* **Supplied entries**:
_ _ _

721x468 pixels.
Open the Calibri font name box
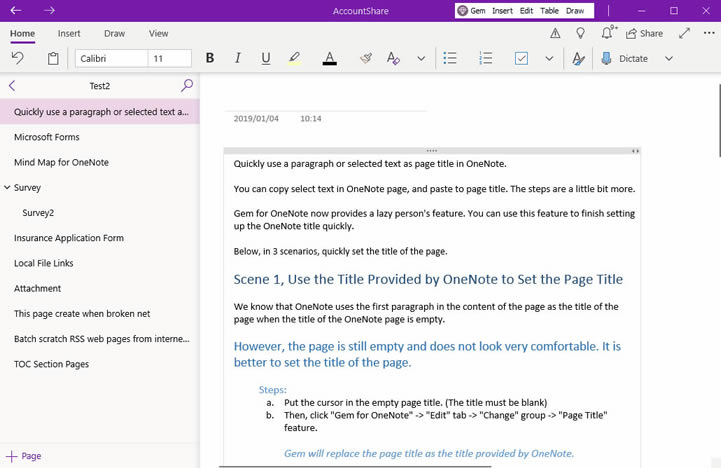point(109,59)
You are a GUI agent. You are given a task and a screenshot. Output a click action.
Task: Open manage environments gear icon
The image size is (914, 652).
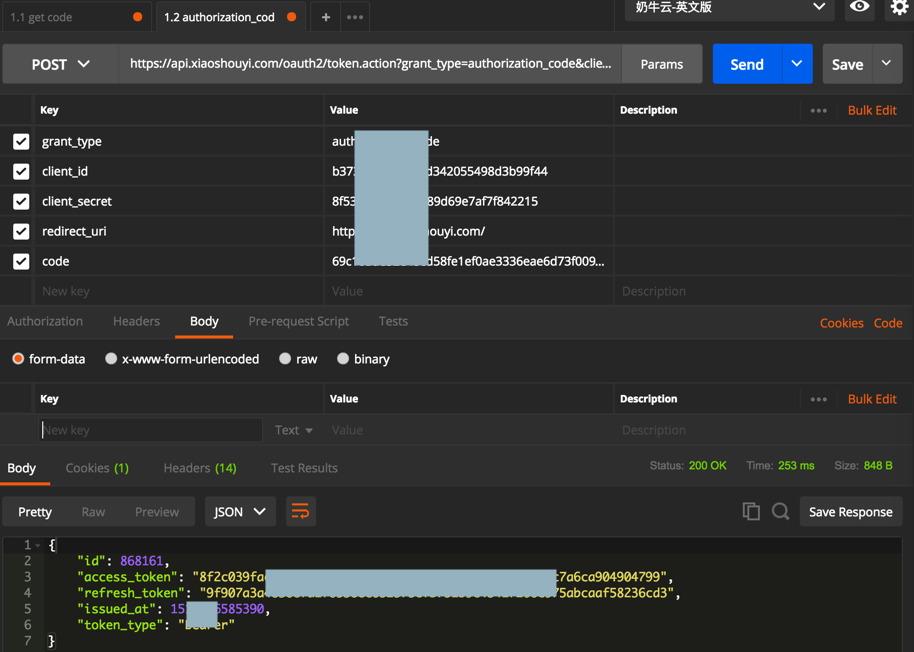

_ _ _

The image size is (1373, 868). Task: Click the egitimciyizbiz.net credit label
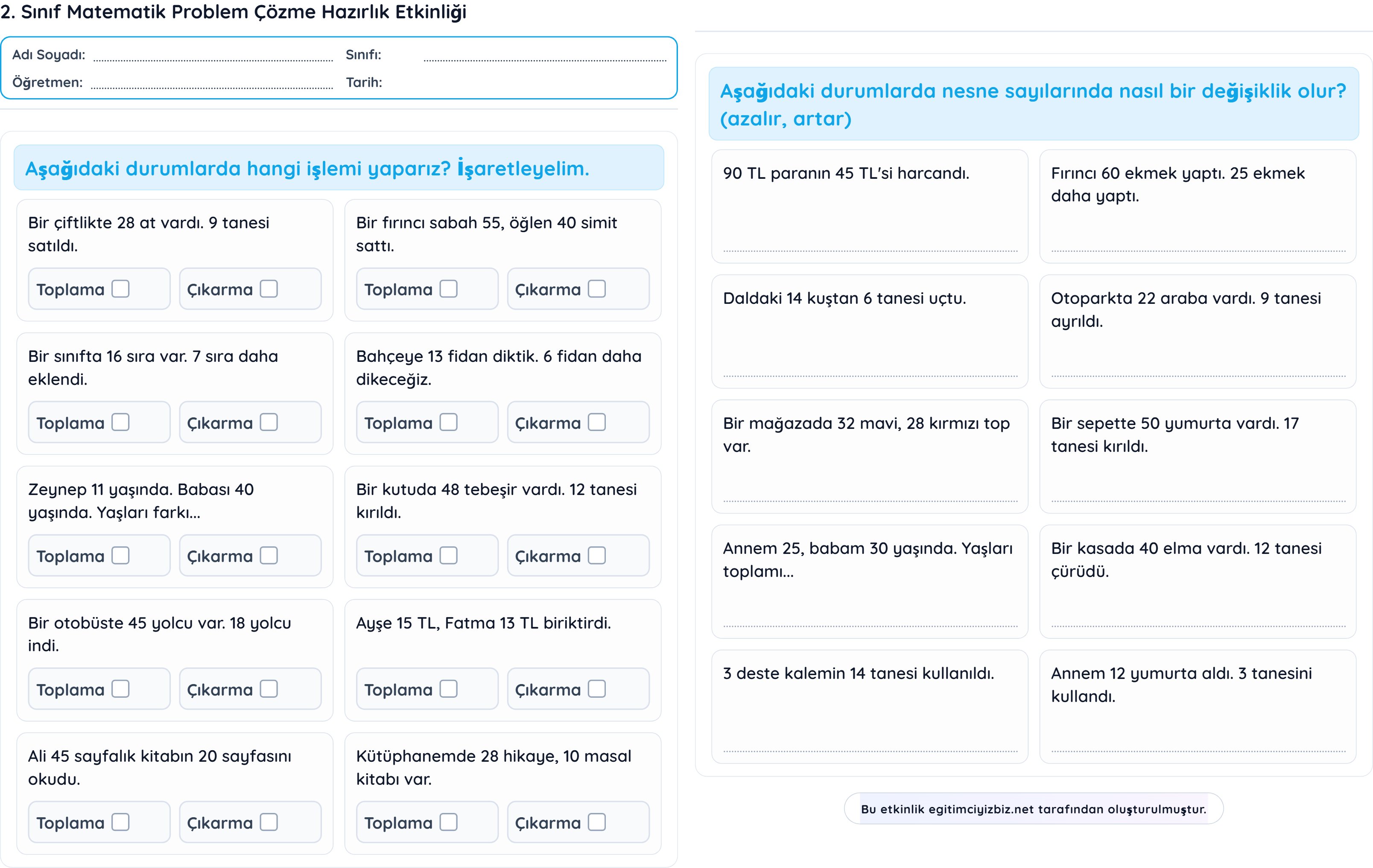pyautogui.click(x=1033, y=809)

_ _ _

* **The problem**: Using the material above, transcribe exactly the lines from the one holding "721x468 pixels." to the one holding "The image size is (914, 652).", both ends kept. Do not carry over any pictures.

* **Your response**:
721x468 pixels.
Open the Calibri font name box
point(109,59)
You are a GUI agent. You are given a task and a screenshot. Output a click action.
Task: Open manage environments gear icon
The image size is (914, 652).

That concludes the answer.